- [SET OF TASKS]:
**A.** In the perfume review, could you write out everything from "With a base" down to "of Gabor Maté.", substituting "Quiet Rest" for "Sweet Repose"?
**B.** In the perfume review, which older melancholy rose perfume does the writer mention as an example?

- [EXTRACT PROVIDED]:
----
With a base accord of “saffron, spices, tobacco (nicotine-free), vanilla Bean Tincture, tonka Bean tincture, sandalwood (S.album), white ambergris, Egyptian White Musk, and Indonesian Agarwood (Oud) tincture” you get a very balsamic extended conclusion to your rose in this perfume that makes me feel dreamy and disconnected from harshness and heaviness in a way that reminds me a little of the older melancholy rose perfumes such as Creed Fleurs de Bulgarie. As I am very much in reading mode at the moment, it was lovely, on a cold, rainy day to have some Sweet Repose on the back of my hand as an anchor , while delving into the searing psychological penetrations of Gabor Maté.
Another Hungarian, but a far less compassionate one, was one of the world’s most prolific serial killers of time, Countess Elizabeth Bathory (1560-1614), an alleged vampire on par with Count Dracula who bathed in the blood of her young female victims in order to retain the glowings of youth and is now part of the national folklore. I had (mercifully) never heard of her before and couldn’t wear this perfume myself – too smoky and resinous but not corrosively harsh; rather, there is a strange, chiffony lightness to the Bulgarian rose otto, Hungarian Paprika Tincture, beeswax absolute and base of ‘Dragon’s Blood Resin Tincture, Vintage Leather & Deer Musk Accord, Civet, and Frankincense Absolute’ that smells hauntingly light, as though the killer were bathing herself in carbolic soap post atrocity ,the steam from the shower room slowly flowing beneath the door, invading your now fading consciousness….
----
- [DATASET ROWS]:
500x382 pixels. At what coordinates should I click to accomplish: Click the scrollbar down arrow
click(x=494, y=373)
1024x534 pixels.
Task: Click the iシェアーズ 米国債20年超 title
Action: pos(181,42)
----
- [RESPONSES TO THE TASKS]:
**A.**
With a base accord of “saffron, spices, tobacco (nicotine-free), vanilla Bean Tincture, tonka Bean tincture, sandalwood (S.album), white ambergris, Egyptian White Musk, and Indonesian Agarwood (Oud) tincture” you get a very balsamic extended conclusion to your rose in this perfume that makes me feel dreamy and disconnected from harshness and heaviness in a way that reminds me a little of the older melancholy rose perfumes such as Creed Fleurs de Bulgarie. As I am very much in reading mode at the moment, it was lovely, on a cold, rainy day to have some Quiet Rest on the back of my hand as an anchor , while delving into the searing psychological penetrations of Gabor Maté.

**B.** Creed Fleurs de Bulgarie